L’Alzheimer, caratterizzato dall’accumulo di placche proteiche nei neuroni, è la forma di demenza più comune al mondo. Solo in Italia, secondo le statistiche dell’Alzheimer’s disease international (Adi) – la federazione internazionale legata all’Organizzazione mondiale della sanità (Oms) che riunisce le associazioni che si occupano della patologia -, colpisce più di mezzo milione di persone oltre i 60 anni di età, e ben 47 milioni in tutto il mondo. Una cifra destinata a toccare i 76 milioni di casi entro il 2050, secondo il documento stilato dall’Adi “L’impatto globale della demenza 2013-2050”.  Sulle origini della patologia si stanno concentrando gli sforzi degli scienziati negli ultimi anni. È del 2015, ad esempio, la scoperta che anche alcune cellule immunitarie del cervello hanno un ruolo nell’insorgenza della patologia. Comprendere a fondo i meccanismi molecolari e genetici della malattia è fondamentale per mettere a punto strategie efficaci nel contrastarne la progressione.

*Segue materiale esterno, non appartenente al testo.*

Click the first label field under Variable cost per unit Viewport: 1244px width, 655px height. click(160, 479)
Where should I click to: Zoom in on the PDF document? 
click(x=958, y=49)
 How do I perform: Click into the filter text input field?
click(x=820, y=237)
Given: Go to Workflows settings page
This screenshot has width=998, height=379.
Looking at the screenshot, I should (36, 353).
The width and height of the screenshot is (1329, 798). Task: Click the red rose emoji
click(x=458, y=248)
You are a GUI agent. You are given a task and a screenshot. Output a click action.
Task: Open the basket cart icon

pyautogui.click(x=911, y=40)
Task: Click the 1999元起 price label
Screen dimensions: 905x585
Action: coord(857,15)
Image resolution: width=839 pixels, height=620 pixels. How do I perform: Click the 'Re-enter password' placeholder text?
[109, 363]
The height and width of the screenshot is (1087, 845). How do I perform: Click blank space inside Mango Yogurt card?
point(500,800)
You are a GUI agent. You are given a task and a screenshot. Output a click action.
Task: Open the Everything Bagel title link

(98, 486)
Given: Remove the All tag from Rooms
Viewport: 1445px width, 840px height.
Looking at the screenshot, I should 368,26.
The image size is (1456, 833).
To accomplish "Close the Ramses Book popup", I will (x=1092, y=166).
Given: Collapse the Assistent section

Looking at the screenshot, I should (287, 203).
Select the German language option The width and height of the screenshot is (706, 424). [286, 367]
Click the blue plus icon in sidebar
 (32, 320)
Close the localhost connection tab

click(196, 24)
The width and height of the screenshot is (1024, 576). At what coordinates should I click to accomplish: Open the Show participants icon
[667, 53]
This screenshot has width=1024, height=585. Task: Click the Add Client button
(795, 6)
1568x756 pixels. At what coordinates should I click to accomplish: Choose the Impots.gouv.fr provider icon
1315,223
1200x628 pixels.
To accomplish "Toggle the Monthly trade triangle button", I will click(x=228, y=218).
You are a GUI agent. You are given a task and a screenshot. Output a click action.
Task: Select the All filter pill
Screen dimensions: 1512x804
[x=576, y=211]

Le prospettive che questo nuovo studio italiano apre sono molteplici. “Il prossimo passo – spiega D’Amelio – dovrà essere la messa a punto di tecniche neuro-radiologiche più efficaci, in grado di farci accedere ai segreti custoditi nell’area tegmentale ventrale, per scoprirne i meccanismi di funzionamento e degenerazione. Quello che vogliamo capire meglio, infatti, è il meccanismo attraverso cui i neuroni di questa regione muoiono, e quali sono i fattori che ne determinano la morte, che abbiamo dimostrato interessare il 50% delle cellule nervose dell’area. Questo – sottolinea lo scienziato – potrebbe aprire importanti prospettive, sia diagnostiche che terapeutiche. Al momento, però – precisa lo studioso -, il nostro studio non offre alcuna terapia. I due farmaci che abbiamo testato sui topolini in laboratorio non consentono, infatti, di risolvere il problema della degenerazione dei neuroni”. Lo studioso fa riferimento anche al morbo di Parkinson, causato dalla morte dei neuroni che producono la dopamina. “Il farmaco L-Dopa, ad esempio, è usato per il Parkinson solo in una fase terminale, perché sviluppa importanti tossicità, e non può essere proposto per l’Alzheimer. Tuttavia – conclude D’Amelio -, è possibile immaginare che le strategie terapeutiche future per entrambe le malattie potranno concentrarsi su un obiettivo comune: impedire in modo selettivo la morte dei neuroni della dopamina”.